こんばんは、スタッフのUです。
私は某所で、主に大人の方に算数・数学の個別指導をしていますが、そこに初めて来られる方の悩みで圧倒的に多いのが「割合がわからない」というものです。
そこで算数の教科書を開いてみると、そこには「もとにする量」と「比べられる量」と「割合」の関係が書かれており、「割合がわからない場合」、「比べられる量がわからない場合」、「もとにする量がわからない場合」のそれぞれの求め方が線分図などを使って書かれています。このやり方で理解できる方はそれでいいですが、多くの方は「どれが『もとにする量』で、どれが『比べられる量』だ?」と混乱してしまうのではないかと思います。
そこで私は以下のように説明するようにしています。
まず
「割合とは、二つの量を比べて、一方がもう一方の何倍かを表したもの」
です。
たとえば、6と2を比べて6が2の何倍かを表したもの(この例の場合は「3倍」)が割合ということになります。
ですので、この例でもわかるように、割合に関わる文は(詳細の表現は様々ですが)単純化すると必ず
「Aは(が)BのC倍」(Cの数字が分数の場合は「倍」の文字が省略される場合があります)
という形になります。
この文の「は(が)」を「=」に、「の」を「×」に書き直すと、
「A=B×C」
という数式になります。
上の具体例で言えば、「6は2の3倍」という文の、「は」を「=」に、「の」を「×」に書き換えることで、「6=2×3」という数式になります。
この具体例ではあまりピンと来ないかも知れませんが、この知恵を使って「3は12の何倍か」のように、割合(何倍か)を求める問題を考えてみます。この問題を生徒さんに出してみると、かなりの頻度で「4倍」という答えが返ってきます。問題の中の大きい数字(12)を小さい数(3)で割ったわけです。私たちが初めて割り算を習ったときに当たり前だった、「大きな数を小さな数で割る」という刷り込みの根強さを感じます。しかし、これは元の文に当てはめてみるとすぐおかしいことに気づきますね。「3は12の4倍」というのは明らかにおかしいです。

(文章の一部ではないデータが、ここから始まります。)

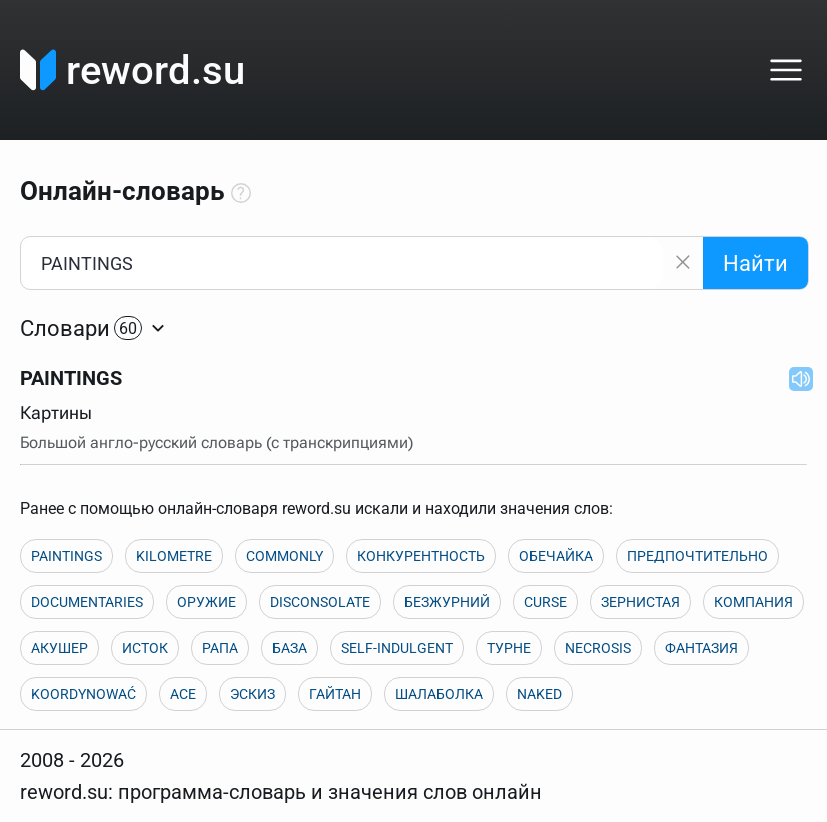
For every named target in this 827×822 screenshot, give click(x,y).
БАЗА (289, 648)
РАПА (220, 648)
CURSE (545, 602)
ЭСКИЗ (252, 694)
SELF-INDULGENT (397, 648)
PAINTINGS (66, 556)
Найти (755, 263)
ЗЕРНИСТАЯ (640, 602)
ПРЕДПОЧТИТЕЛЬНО (697, 556)
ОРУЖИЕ (206, 602)
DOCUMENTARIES (87, 602)
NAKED (539, 694)
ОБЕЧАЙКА (556, 556)
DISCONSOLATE (320, 602)
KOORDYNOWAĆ (83, 694)
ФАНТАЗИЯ (701, 648)
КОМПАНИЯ (753, 602)
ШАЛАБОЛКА (439, 694)
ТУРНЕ (509, 648)
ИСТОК (145, 648)
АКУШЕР (59, 648)
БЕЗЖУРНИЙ (447, 602)
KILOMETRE (174, 556)
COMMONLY (284, 556)
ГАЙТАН (335, 694)
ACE (183, 694)
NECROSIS (598, 648)
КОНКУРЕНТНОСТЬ (421, 556)
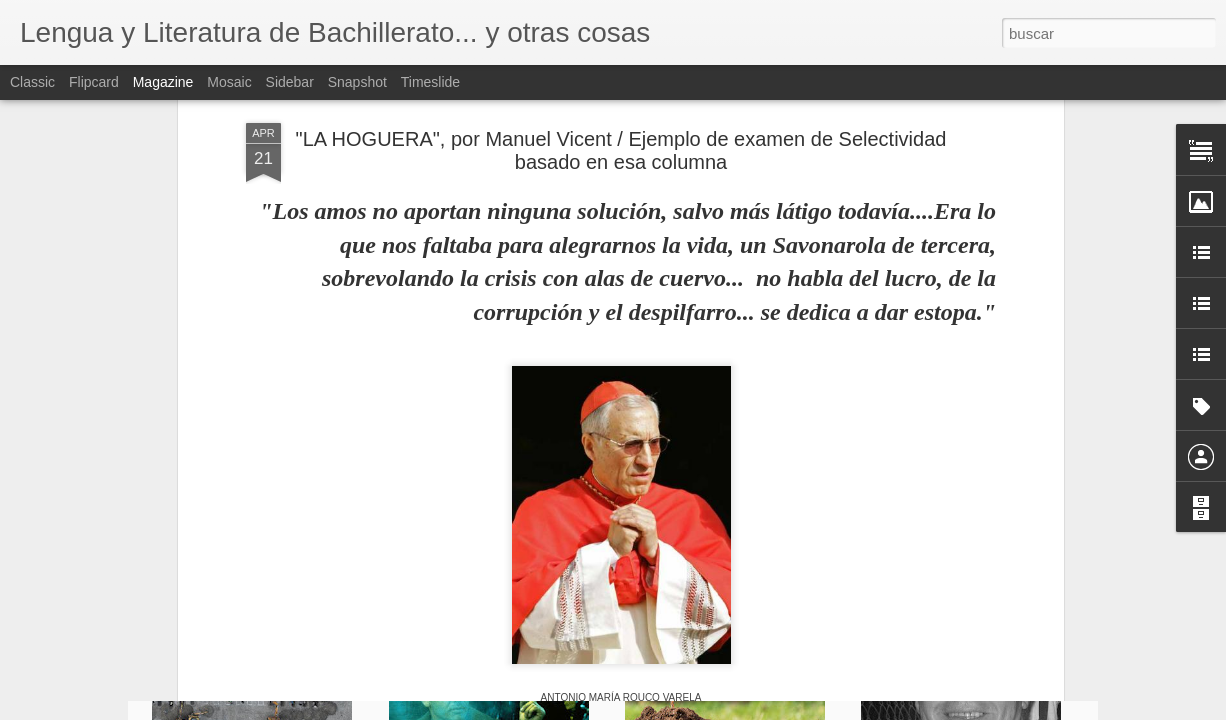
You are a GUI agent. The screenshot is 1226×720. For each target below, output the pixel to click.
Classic (32, 82)
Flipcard (94, 82)
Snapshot (357, 82)
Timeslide (430, 82)
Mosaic (229, 82)
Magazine (163, 82)
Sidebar (290, 82)
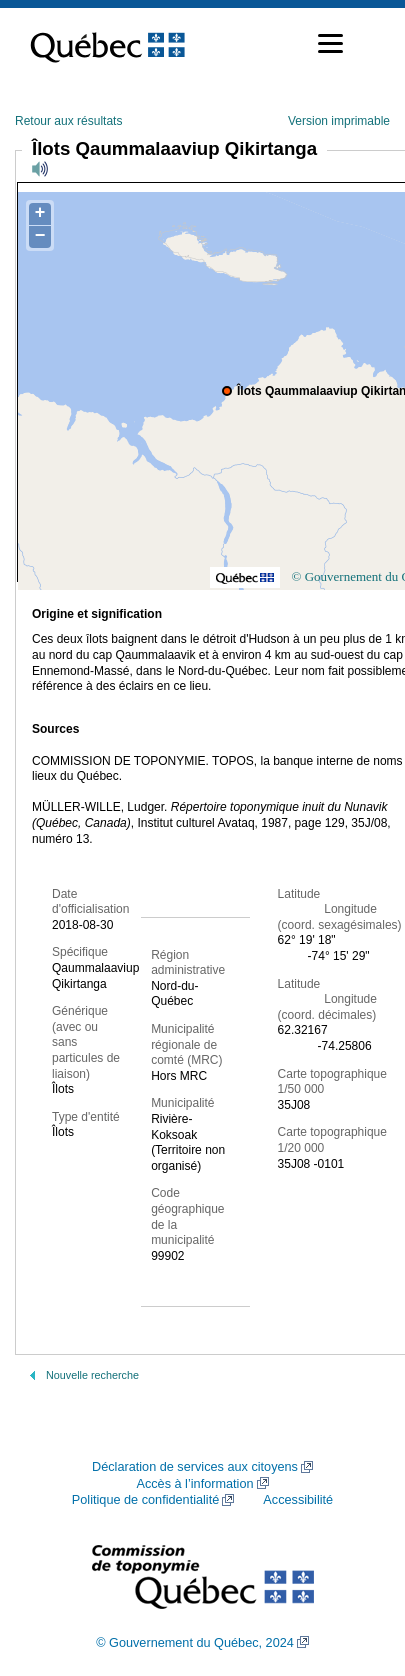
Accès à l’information (194, 1484)
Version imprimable (339, 121)
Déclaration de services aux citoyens (195, 1467)
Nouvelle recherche (92, 1375)
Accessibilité (298, 1500)
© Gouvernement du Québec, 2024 (195, 1643)
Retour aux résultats (68, 121)
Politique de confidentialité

ここでさっきの知恵を使います。「3は12の◯倍」という文の、「は」を「=」に、「の」を「×」に書き換えると、「3=12×◯」という数式になります。
ここで、◯の数字を求める求め方がわからなくなる方もいらっしゃいますが、何事も「わからなくなったら基本にかえる」ことが大切です。

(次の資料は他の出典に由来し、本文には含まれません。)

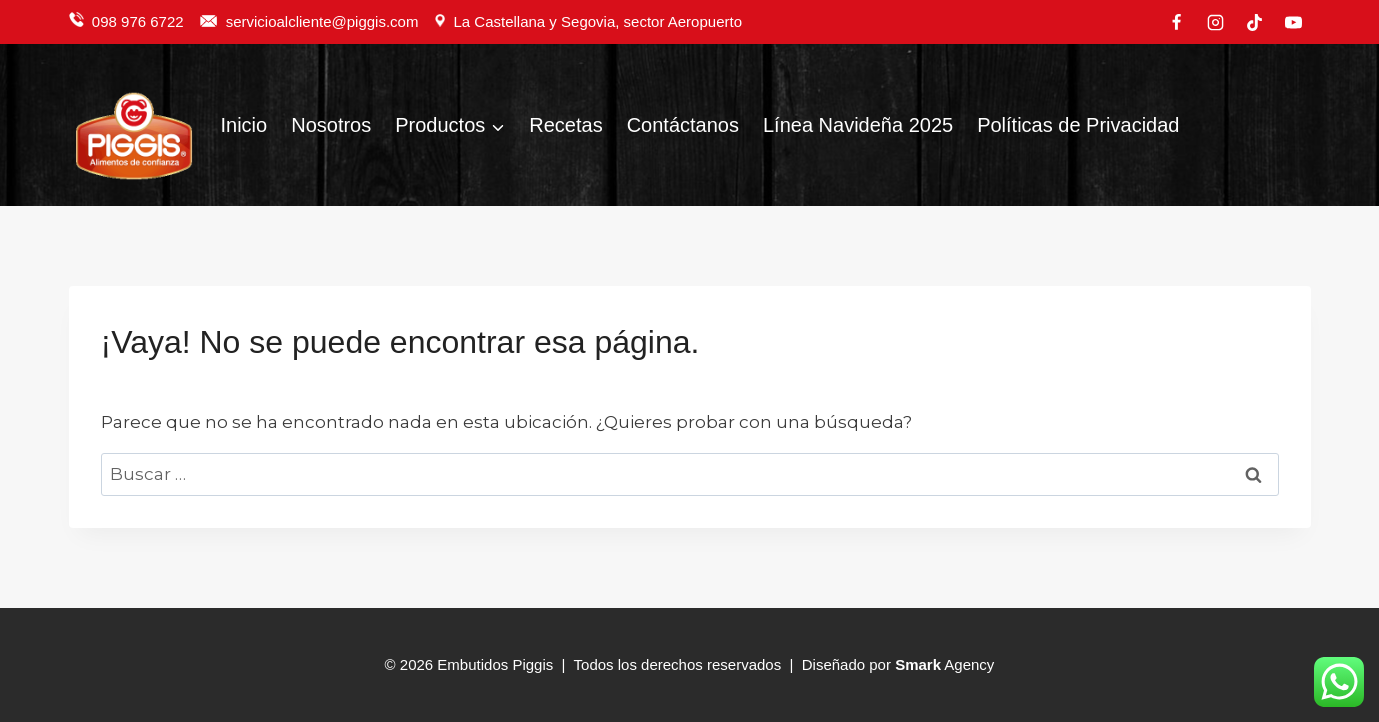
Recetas (565, 125)
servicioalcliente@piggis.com (324, 21)
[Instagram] (1215, 22)
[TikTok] (1254, 22)
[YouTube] (1294, 22)
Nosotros (331, 125)
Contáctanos (683, 125)
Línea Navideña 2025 (858, 125)
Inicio (244, 125)
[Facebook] (1176, 22)
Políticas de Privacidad (1078, 125)
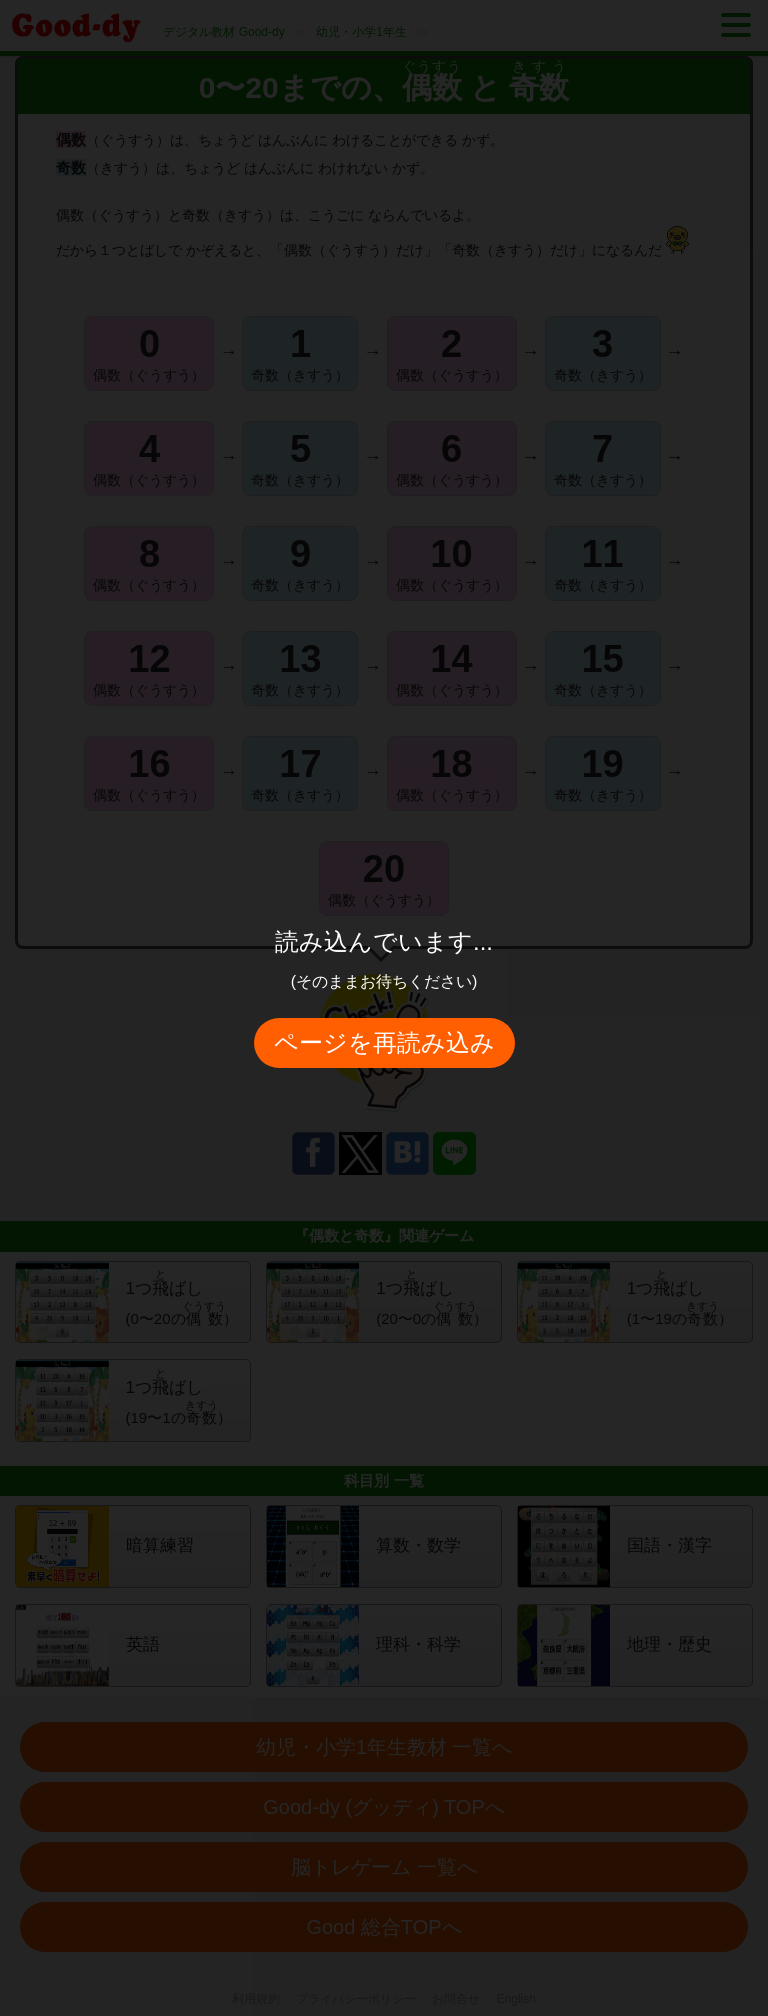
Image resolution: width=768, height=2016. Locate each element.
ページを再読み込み (384, 1042)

この式と同じ形の、「6=2×3」という式で、3の部分がわからない場合、つまり「6=2×◯」という虫食い状態の式のとき、残りの6と2という数から◯に当てはまる3をどう計算するかを考えてみると、「=」の前の「6」を、「×」の前の「2」で割ればよいことがわかると思います。
それならば先ほどの「3=12×◯」で◯を求める場合も同様に、「=」の前の「3」を、「×」の前の「12」で割ればよいのですから、◯の値は0.25(分数だと1/4)だとわかります。こう考えれば、どれが「もとにする量」,「比べられる量」かを意識せずに割合について考えることができます。

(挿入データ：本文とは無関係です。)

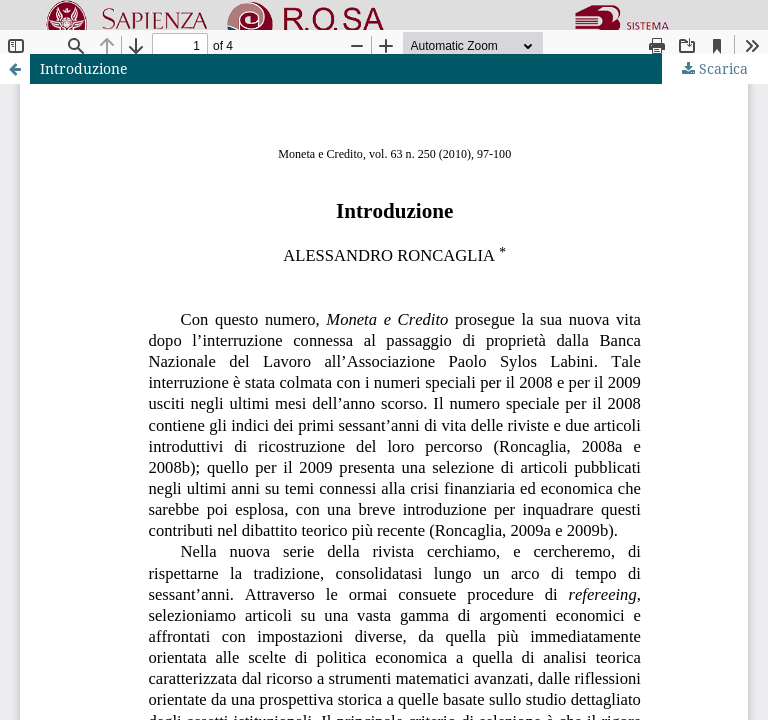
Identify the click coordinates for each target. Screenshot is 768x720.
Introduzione (84, 68)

様々な教科書は、学問としての正確さ(誤解の余地の無さ)を期して書かれますので、用語はかえってわかりづらくなりがちですが、理解のためにはときに自分なりの言葉で捉え直すことも必要ですね。これだけ新しい科学技術が発展してくると、用語を表面的に追うだけでなく、ちゃんと自分なりに消化して自家薬籠中のものにしていくことが大切だなと、常日頃の業務で痛感いたします。